**Assignment**
Among the records that follow, find the line with "Open Introduction to Piwik API link" and the line with "Select Quảng Ngãi G8 number 57". Set down those lines and all lines between them exactly, without adding anything.

Stored records
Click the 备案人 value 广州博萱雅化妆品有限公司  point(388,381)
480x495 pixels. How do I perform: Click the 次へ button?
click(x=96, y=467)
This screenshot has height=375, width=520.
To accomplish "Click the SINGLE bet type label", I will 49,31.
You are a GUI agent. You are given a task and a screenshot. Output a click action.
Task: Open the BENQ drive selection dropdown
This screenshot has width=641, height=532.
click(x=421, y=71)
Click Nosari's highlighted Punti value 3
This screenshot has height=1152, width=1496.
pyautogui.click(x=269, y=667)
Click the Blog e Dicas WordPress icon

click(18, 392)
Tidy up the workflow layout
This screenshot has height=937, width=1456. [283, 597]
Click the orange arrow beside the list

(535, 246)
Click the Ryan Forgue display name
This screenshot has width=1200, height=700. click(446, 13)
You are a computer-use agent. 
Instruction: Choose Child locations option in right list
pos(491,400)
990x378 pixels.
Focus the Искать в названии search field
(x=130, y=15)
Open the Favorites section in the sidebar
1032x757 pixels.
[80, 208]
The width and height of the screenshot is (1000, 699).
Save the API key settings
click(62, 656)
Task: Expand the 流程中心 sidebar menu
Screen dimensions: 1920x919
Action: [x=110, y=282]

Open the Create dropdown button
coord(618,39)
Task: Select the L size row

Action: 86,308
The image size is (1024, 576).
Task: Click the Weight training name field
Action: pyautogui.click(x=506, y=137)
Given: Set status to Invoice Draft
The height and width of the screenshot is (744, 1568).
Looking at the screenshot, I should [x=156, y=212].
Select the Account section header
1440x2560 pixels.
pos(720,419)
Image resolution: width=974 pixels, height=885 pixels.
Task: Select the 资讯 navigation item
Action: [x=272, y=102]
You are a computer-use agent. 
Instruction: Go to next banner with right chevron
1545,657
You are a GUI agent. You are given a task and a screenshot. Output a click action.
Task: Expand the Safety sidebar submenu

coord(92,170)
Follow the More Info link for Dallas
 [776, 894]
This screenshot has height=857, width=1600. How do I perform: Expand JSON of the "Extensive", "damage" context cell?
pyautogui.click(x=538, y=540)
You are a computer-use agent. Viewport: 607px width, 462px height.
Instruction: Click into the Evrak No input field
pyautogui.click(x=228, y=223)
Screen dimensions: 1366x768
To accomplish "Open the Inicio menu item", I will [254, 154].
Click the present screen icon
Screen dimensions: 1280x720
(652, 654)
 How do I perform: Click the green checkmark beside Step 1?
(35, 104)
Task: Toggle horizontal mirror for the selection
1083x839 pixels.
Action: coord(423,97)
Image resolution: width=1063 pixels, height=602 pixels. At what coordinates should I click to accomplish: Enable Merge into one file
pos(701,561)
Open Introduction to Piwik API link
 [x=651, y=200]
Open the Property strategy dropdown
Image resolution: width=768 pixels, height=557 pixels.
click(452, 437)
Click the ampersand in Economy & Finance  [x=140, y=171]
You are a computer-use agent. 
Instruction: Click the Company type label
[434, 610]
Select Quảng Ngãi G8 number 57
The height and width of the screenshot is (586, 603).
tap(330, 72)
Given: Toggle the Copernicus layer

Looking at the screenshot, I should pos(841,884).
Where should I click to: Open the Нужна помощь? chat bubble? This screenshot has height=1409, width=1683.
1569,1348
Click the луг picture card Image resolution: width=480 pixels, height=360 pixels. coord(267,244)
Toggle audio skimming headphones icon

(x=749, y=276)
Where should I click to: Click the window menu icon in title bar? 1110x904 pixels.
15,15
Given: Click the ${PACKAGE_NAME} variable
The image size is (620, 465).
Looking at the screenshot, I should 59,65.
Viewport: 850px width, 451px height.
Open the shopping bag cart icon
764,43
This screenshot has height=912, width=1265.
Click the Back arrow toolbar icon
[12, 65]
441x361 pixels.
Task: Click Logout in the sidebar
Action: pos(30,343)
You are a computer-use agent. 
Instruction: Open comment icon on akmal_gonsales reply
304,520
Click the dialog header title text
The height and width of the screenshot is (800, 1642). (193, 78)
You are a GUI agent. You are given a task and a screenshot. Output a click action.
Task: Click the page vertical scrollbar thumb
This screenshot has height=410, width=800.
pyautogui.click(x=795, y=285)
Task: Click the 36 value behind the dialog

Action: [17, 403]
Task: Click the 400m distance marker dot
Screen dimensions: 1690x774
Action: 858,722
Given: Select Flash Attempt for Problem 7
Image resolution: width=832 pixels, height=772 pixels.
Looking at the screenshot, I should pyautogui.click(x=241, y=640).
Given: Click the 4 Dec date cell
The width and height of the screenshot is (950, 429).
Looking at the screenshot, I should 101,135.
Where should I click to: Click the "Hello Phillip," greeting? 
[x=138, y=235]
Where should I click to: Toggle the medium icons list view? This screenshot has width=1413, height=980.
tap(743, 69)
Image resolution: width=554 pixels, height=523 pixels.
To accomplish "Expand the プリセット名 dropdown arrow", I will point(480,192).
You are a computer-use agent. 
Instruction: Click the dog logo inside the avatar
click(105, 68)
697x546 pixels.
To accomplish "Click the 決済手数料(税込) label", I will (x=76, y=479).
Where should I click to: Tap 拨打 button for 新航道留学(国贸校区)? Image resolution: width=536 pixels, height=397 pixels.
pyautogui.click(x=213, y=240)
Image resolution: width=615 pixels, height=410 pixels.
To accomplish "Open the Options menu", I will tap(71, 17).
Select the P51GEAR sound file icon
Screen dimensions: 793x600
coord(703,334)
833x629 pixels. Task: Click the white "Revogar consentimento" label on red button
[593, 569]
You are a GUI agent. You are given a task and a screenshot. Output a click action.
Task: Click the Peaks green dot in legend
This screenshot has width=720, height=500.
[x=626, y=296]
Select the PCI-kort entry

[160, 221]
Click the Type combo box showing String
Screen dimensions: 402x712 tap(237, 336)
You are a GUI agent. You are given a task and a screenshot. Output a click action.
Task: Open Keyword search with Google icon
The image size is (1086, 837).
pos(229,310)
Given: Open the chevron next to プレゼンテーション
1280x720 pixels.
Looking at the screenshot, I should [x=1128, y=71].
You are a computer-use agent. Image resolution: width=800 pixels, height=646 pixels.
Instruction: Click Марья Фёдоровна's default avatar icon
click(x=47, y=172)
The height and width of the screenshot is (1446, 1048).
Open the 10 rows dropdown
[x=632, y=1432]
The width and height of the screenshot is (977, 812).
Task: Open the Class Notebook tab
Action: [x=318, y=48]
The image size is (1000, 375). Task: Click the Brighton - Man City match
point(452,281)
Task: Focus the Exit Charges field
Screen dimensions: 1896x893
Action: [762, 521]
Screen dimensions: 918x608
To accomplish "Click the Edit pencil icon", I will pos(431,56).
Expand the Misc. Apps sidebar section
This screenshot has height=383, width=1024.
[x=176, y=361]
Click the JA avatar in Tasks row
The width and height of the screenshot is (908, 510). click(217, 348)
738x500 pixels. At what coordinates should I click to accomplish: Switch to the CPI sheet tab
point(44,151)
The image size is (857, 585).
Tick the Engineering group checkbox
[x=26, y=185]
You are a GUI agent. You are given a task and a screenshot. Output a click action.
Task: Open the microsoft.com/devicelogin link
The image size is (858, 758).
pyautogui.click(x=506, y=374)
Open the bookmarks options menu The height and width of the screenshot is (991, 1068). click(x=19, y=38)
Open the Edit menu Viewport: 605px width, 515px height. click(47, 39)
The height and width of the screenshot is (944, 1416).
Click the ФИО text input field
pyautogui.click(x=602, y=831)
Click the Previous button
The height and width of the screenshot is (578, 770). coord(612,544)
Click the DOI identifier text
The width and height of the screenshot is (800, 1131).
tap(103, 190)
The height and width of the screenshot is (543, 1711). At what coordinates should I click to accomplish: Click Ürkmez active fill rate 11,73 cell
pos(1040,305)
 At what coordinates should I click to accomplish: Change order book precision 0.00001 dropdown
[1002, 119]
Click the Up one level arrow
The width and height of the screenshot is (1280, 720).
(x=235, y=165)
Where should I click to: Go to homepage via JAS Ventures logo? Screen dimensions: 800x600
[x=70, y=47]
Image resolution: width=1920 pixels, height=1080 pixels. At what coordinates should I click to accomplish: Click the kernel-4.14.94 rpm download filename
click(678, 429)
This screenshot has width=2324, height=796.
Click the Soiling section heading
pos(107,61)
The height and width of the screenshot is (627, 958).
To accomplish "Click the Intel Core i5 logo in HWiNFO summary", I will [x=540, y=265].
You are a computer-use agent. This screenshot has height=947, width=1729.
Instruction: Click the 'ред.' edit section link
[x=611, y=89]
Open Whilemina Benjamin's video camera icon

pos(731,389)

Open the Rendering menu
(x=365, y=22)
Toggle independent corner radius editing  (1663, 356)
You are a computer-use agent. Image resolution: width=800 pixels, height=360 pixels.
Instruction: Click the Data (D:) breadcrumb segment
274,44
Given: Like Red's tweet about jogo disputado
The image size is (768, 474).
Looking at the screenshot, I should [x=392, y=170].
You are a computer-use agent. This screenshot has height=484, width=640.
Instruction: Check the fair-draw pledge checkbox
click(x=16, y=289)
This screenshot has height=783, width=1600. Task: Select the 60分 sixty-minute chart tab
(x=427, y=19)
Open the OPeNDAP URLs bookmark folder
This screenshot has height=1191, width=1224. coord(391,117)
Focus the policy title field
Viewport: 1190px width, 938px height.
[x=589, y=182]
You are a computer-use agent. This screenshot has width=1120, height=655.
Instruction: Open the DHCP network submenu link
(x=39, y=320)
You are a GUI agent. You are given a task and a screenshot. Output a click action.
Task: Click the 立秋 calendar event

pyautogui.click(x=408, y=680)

**Solution for this problem**
Open Introduction to Piwik API link
 [x=651, y=200]
Open the Property strategy dropdown
Image resolution: width=768 pixels, height=557 pixels.
click(452, 437)
Click the ampersand in Economy & Finance  [x=140, y=171]
You are a computer-use agent. 
Instruction: Click the Company type label
[434, 610]
Select Quảng Ngãi G8 number 57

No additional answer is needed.